►
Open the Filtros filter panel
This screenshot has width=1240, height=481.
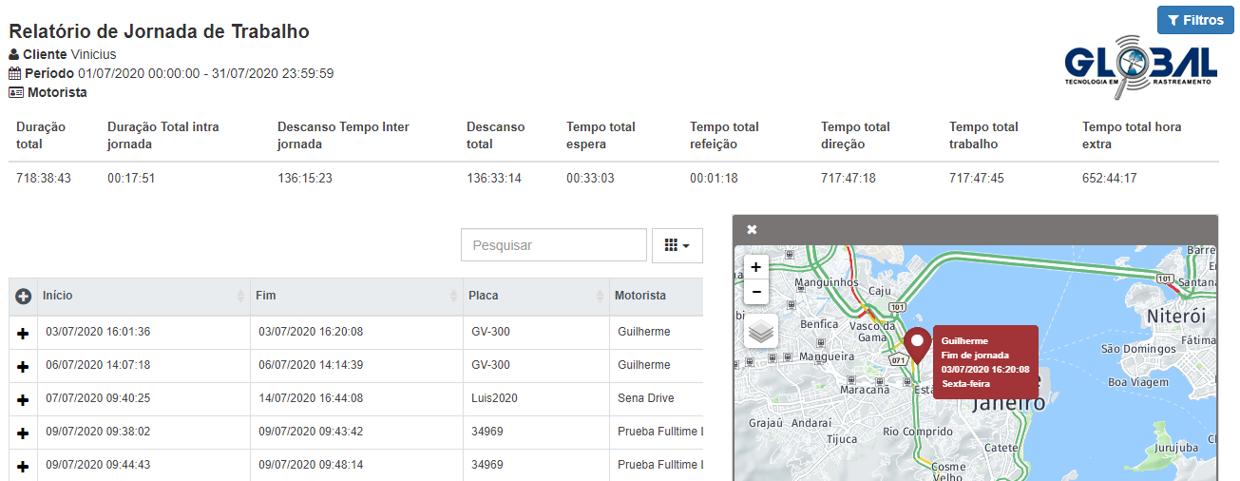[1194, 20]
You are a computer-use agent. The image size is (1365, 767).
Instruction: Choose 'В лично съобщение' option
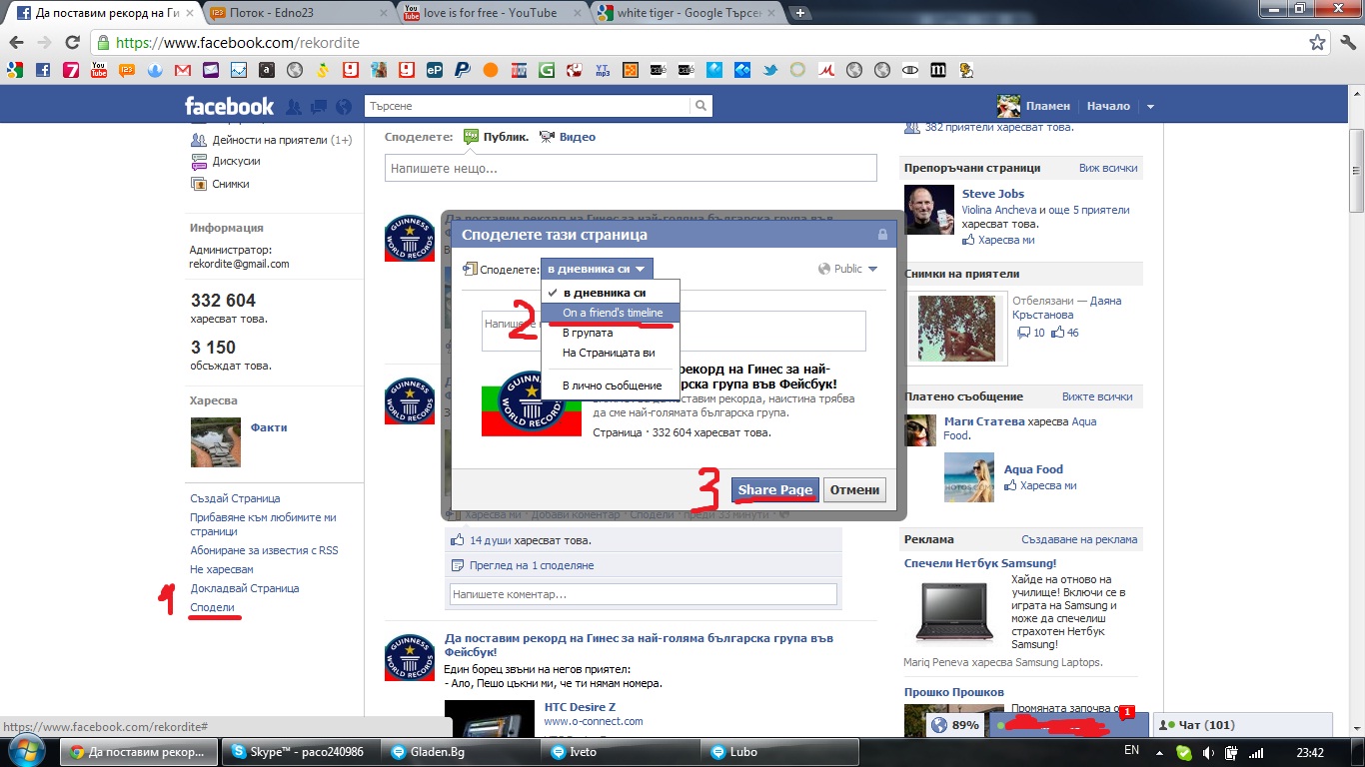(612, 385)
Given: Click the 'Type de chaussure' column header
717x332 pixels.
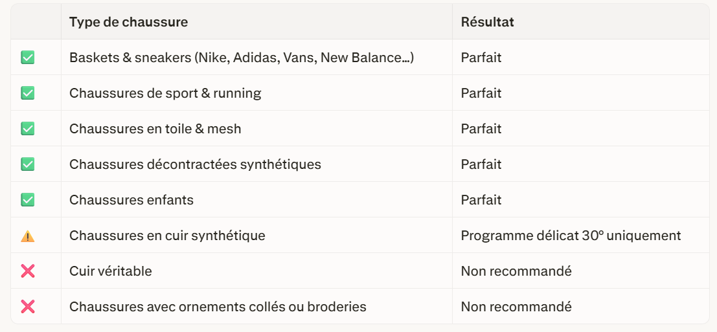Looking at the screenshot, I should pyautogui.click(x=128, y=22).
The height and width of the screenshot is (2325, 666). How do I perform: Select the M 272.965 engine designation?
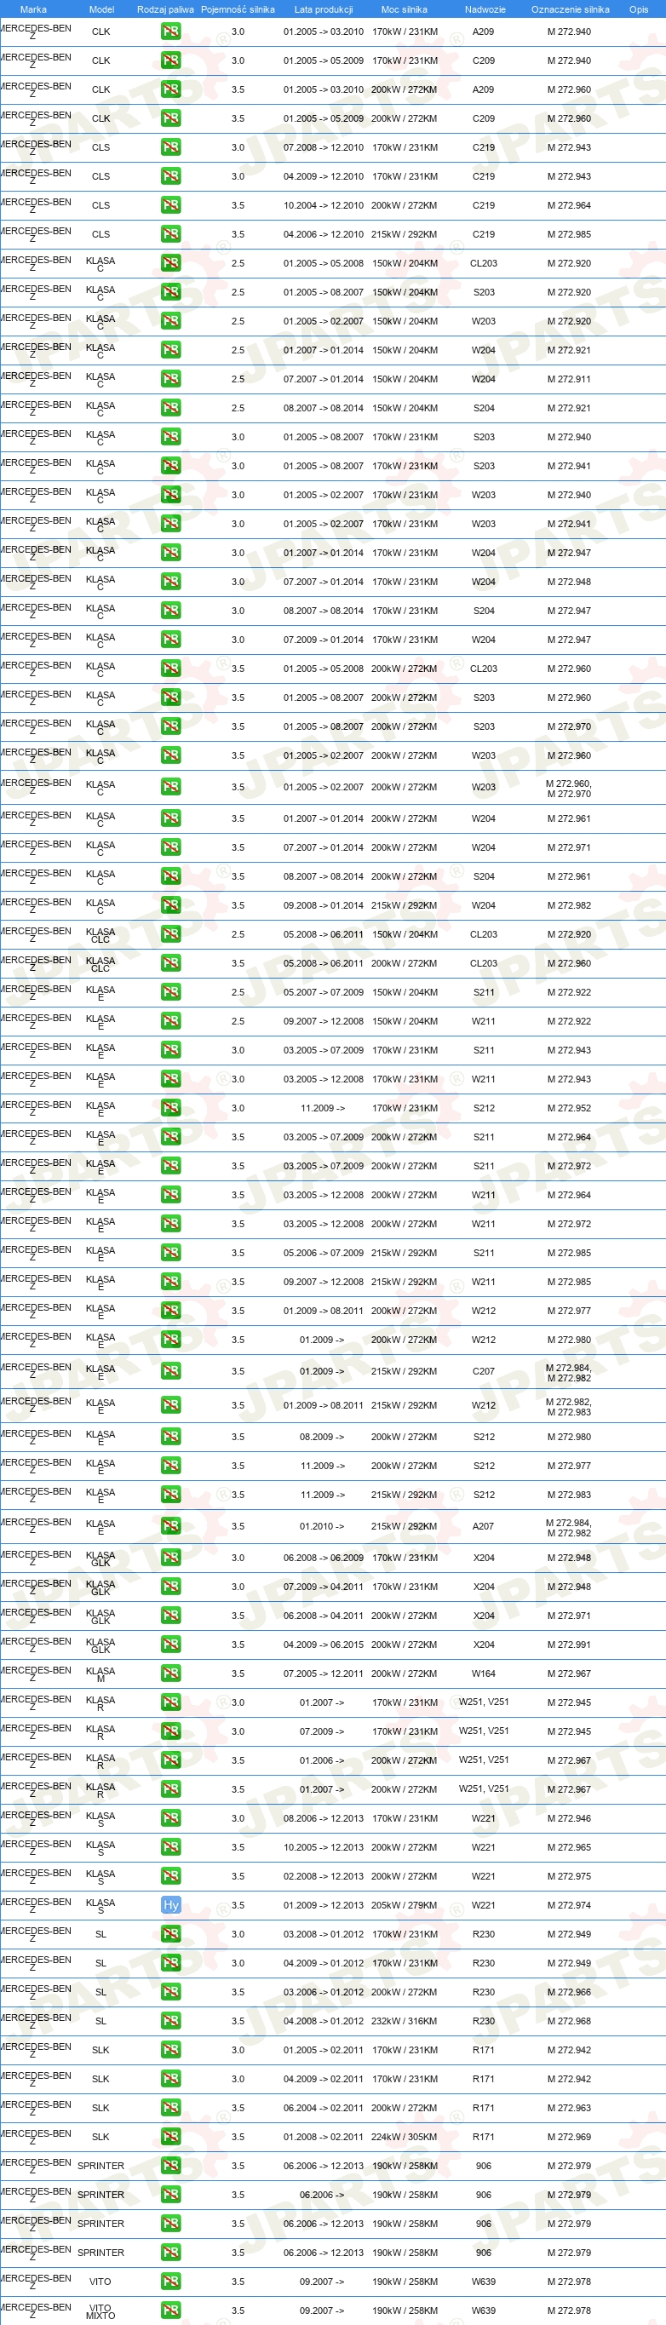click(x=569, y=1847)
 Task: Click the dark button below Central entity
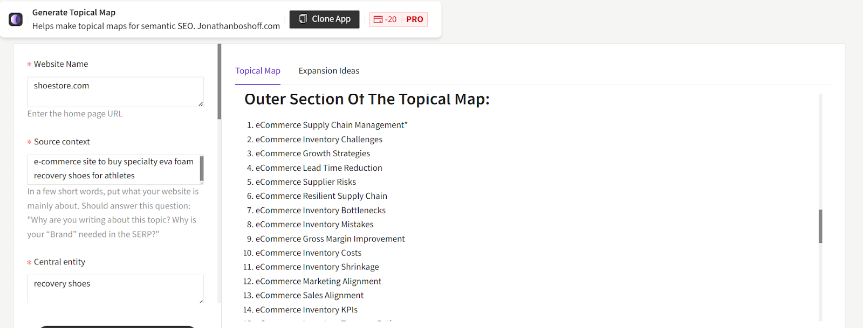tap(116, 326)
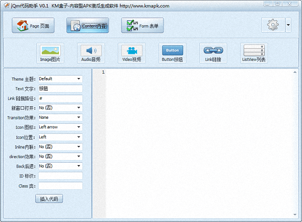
◄
TRY IT. Give every line above again exactly, with no pictures.

FINISHED TASK.
Open the Filtros filter panel
This screenshot has width=1240, height=481.
[1194, 20]
You are a computer-use agent. The image size is (1365, 767).
Instruction: Choose 'В лично съобщение' option
(612, 385)
Given: Click the 'Type de chaussure' column header
717x332 pixels.
Looking at the screenshot, I should pyautogui.click(x=128, y=22).
The height and width of the screenshot is (2325, 666). How do I perform: Select the M 272.965 engine designation?
click(x=569, y=1847)
 Task: Click the dark button below Central entity
tap(116, 326)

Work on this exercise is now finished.